Designed to ensure eligible employees are paid their superannuation entitlements by their employers as part of their regular pay cycle, Payday Super is due to take effect from 1 July 2026. But just over a year out, there are concerns that the superannuation industry, and small businesses, are simply not ready for the change.
What may seem like a simple update to payment processes is much more complicated than many people realise. But inside the industry there is widespread agreement that a delay in the rollout is essential.
That’s why CPA Australia (Certified Practising Accountants), along with several other professional associations, have urged the government to postpone the rollout of the Payday Super regime for up to two years to give the superannuation industry and small businesses sufficient time to meet the new requirements.
Period of chaos
If the timeframe is not extended, a period of chaos could ensue as businesses try to fulfil their compliance obligations through a system that potentially can’t deliver.
There is widespread support for the goals of Payday Super, including that it will be much easier for individuals to monitor their superannuation payments. Currently, employers have up to 28 days to pay super contributions at the end of each quarter, but this will become just three days under the rules of Payday Super.
One of the concerns is that the superannuation transmission network will not be ready to manage the increased traffic by July next year. The network is fundamental to the successful delivery of Payday Super and if it is not adequately prepared for the transition, it would create a perfect storm of confusion and uncertainty for both employees and employers.
The practicalities of delivering once-in-a-generation reform of the infrastructure underpinning the superannuation payments system are extremely challenging.
The weight of expectation on small businesses is another good reason to delay the rollout.
The new regime will be challenging for some big businesses, but small businesses will be particularly impacted by the change. The regime requires considerable upfront cash flow and system changes, posing difficulties for small businesses that may lack the resources and technological proficiency to adapt swiftly.
Small businesses already operate in an environment of intense regulatory burden and this additional requirement will add to this pressure. As such, in addition to delaying the introduction of Payday Super, we believe the government should introduce a grace period to allow employers to receive education and support without immediate penalties for non-compliance.
Delivering Payday Super reliably, fairly and without unintended consequences must be the priority.

Beware of ‘super health check’ scam
Lately I’ve heard reports of individuals receiving unsolicited financial advice relating to the recent drop in superannuation balances caused by global trade disputes.
The superannuation balances of millions of Australians plunged following the imposition of global tariffs by the United States, because the success of many funds is partly linked to the performance of global stock markets.
Super account holders have been receiving unsolicited calls claiming to provide a super health check. These calls include an offer to review the individual’s super fees and insurance costs, as well as their investment options, to help grow their balance.
These unsolicited calls may often be merely unscrupulous but could also be criminal in their intent. There’s a high chance you’ll be getting unlicensed financial advice, or these calls could be designed to steal your personal information – or your superannuation savings.

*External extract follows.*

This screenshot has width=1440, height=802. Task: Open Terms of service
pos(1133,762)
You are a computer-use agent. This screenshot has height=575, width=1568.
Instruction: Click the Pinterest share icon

If you receive a call like this, hang up straight away. The call may come from a withheld number or another suspicious-looking number like a mobile. From the descriptions I’ve heard, the caller will be vague or attempt to skim over where they claim to be calling from, such as using an acronym. They may also ask ‘have you heard about this’ to gauge your level of knowledge about the issue at hand and try to create a sense of urgency that you need to act quickly.
Do not make any decisions about your superannuation without first talking to a licensed financial adviser or your superannuation fund. Australians can get legitimate financial advice about their superannuation and other retirement savings by engaging a licensed financial adviser.
In doing so, individuals are encouraged to check the official Financial Advisers Register on the moneysmart.gov.au website. If you think it could be an attempt at fraud, report it to the ACCC-run Scamwatch at scamwatch.gov.au.